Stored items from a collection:

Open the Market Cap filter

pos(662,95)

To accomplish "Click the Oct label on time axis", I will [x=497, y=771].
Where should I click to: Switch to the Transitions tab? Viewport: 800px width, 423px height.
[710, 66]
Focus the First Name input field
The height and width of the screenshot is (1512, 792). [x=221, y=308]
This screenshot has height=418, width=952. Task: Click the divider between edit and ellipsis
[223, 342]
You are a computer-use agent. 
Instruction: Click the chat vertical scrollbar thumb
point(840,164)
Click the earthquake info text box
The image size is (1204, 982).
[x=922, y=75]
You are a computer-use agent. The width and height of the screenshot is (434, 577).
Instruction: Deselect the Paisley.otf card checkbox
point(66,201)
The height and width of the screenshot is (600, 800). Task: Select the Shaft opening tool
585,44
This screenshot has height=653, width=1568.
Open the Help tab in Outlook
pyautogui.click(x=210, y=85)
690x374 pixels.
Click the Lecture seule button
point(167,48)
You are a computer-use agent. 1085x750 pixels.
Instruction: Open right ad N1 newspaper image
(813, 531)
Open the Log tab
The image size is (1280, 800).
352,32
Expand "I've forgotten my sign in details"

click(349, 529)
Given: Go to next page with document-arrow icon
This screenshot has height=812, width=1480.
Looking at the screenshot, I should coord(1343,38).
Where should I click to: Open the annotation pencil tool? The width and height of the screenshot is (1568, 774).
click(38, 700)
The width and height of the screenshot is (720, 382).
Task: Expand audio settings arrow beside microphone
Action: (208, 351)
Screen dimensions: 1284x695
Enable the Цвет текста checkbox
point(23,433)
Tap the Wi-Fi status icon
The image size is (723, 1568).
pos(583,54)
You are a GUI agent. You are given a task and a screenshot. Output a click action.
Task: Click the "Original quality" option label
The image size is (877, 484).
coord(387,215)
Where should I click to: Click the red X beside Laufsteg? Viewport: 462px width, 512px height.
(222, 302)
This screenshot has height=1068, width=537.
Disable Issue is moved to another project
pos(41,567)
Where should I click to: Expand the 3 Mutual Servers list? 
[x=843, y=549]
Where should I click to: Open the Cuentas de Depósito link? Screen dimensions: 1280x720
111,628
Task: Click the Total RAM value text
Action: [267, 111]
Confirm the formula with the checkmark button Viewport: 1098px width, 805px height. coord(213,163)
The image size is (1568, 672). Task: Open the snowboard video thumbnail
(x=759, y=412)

Task to complete:
Which lines above run from the one containing "You are a computer-use agent. The" down to the one containing "This screenshot has height=653, width=1568."? Repeat exactly those, both ends included, and nothing else.

Result for this exercise:
You are a computer-use agent. The width and height of the screenshot is (434, 577).
Instruction: Deselect the Paisley.otf card checkbox
point(66,201)
The height and width of the screenshot is (600, 800). Task: Select the Shaft opening tool
585,44
This screenshot has height=653, width=1568.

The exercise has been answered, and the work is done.